PET in nuclear medicine lead
In nuclear medicine, positron emission tomography (PET) was the leader. This is a consequence of recent approvals by the Health Care Financing Administration (Baltimore, Maryland) to pay for PET examinations to detect cancer, especially metastases. Siemens introduced a PET scanner combined with CT. The advantage of these dual devices is that, while PET is quite sensitive for detecting cancers, its spatial resolution is poor. CT, on the other hand, has less sensitivity but provides excellent spatial resolution. The combined images provide the best of both. Having just acquired SMV America (Twinsburg, Ohio), GE Medical Systems was able to show a similar product. Having acquired ADAC Labs (Milpitas, California), Philips was also able to show a PET scanner.
In ultrasound, technical advances were overshadowed by acquisitions.
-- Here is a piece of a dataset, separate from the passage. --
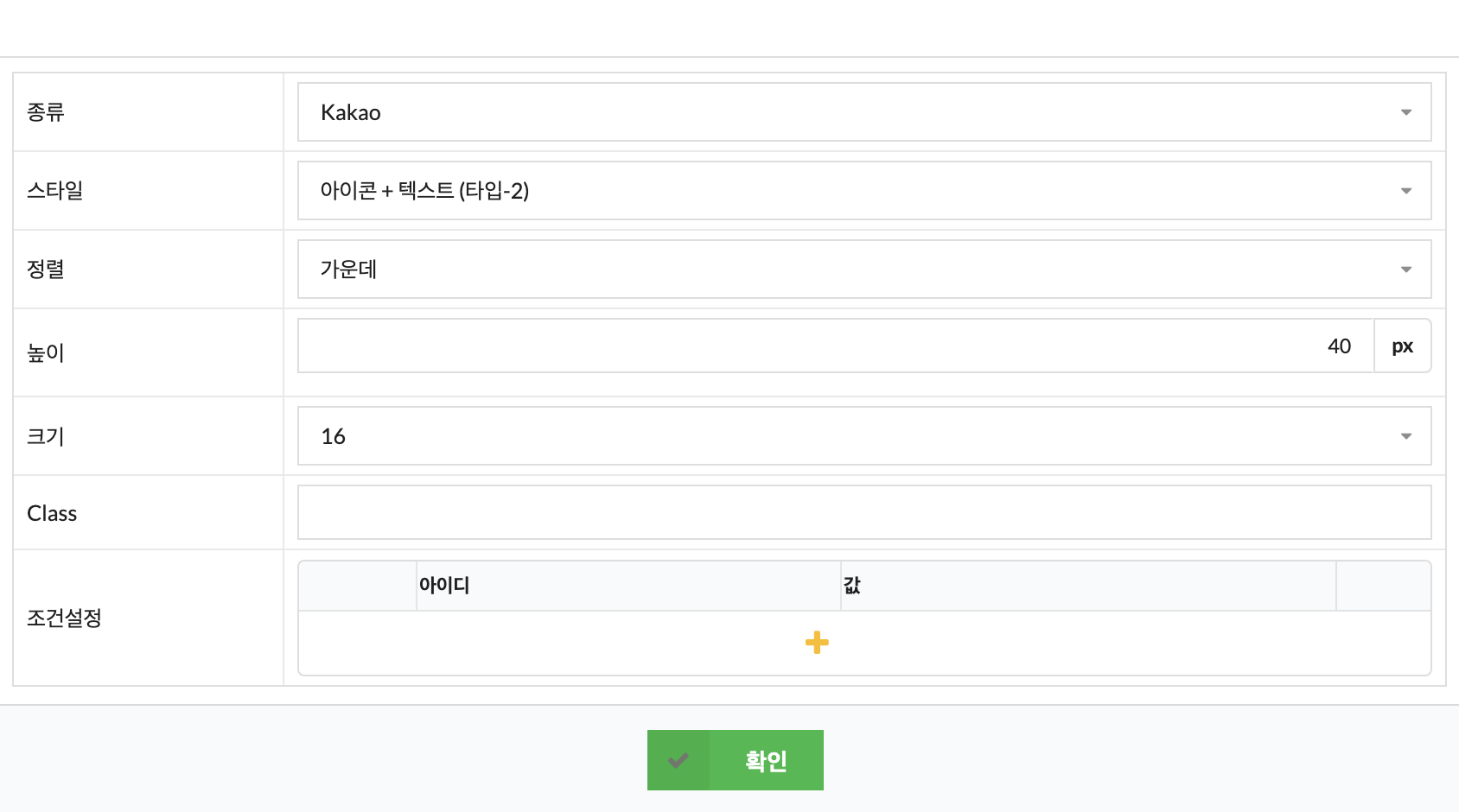Open the 종류 dropdown showing Kakao

pos(864,112)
The last major independent, Acuson (Mountain View, California), was acquired by Siemens, and Agilent (formerly Hewlett-Packard's Medical Products Division; Andover, Massachusetts) was acquired by Philips. These developments place ultrasound firmly in the grip of the major imaging companies, repeating the situation that was true in 1980, when most of the small ultrasound companies had been acquired by larger companies until Acuson burst on the scene, creating a new standard for ultrasound imaging.
As each RSNA rolls around, observers speculate that one or another of the imaging modalities will be eclipsed by new developments. But the December 2000 show in Chicago's sprawling McCormick Place convention center, like its predecessors, demonstrated that each modality has unique virtues, and technical developments only strengthen them.